> _Extracted data_

───

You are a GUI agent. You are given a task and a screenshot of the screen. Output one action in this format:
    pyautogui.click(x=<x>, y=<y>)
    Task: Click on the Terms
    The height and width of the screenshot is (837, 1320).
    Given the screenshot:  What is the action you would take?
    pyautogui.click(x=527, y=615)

───

> _Do this_
Reproduce the rows above word for word, keeping every line in its original order.

> _Exercise solution_
You are a GUI agent. You are given a task and a screenshot of the screen. Output one action in this format:
    pyautogui.click(x=<x>, y=<y>)
    Task: Click on the Terms
    The height and width of the screenshot is (837, 1320).
    Given the screenshot:  What is the action you would take?
    pyautogui.click(x=527, y=615)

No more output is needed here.